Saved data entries
╭──

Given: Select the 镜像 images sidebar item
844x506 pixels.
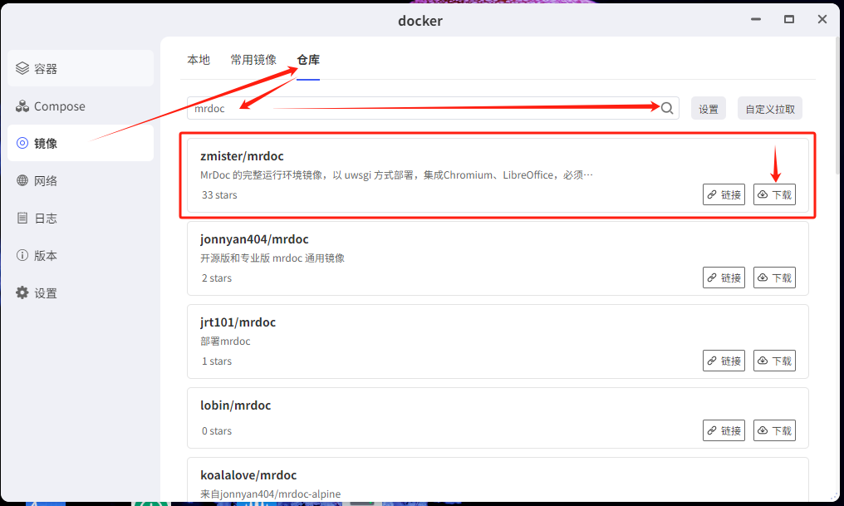Looking at the screenshot, I should (x=81, y=143).
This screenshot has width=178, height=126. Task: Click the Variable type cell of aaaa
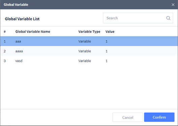tap(84, 51)
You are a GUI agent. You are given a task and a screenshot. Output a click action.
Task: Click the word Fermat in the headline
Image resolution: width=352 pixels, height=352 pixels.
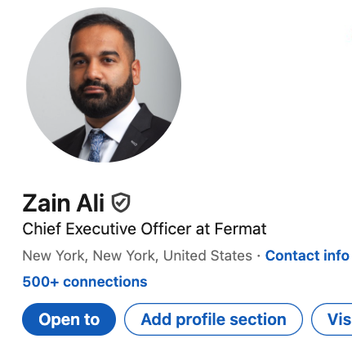[240, 229]
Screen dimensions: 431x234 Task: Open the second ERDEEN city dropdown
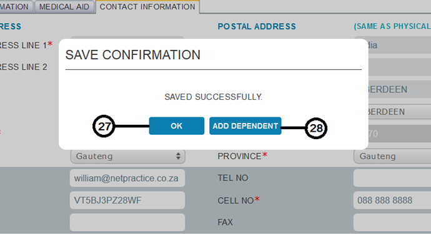[x=400, y=112]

╰──

ACTIVITY:
A picture must not appear in the copy. Transcribe exactly the lines from the one with "Task: Click the word Fermat in the headline" through the final line of the entries, both included, and no more.

TASK RESULT:
Task: Click the word Fermat in the headline
Image resolution: width=352 pixels, height=352 pixels.
[240, 229]
Screen dimensions: 431x234 Task: Open the second ERDEEN city dropdown
[x=400, y=112]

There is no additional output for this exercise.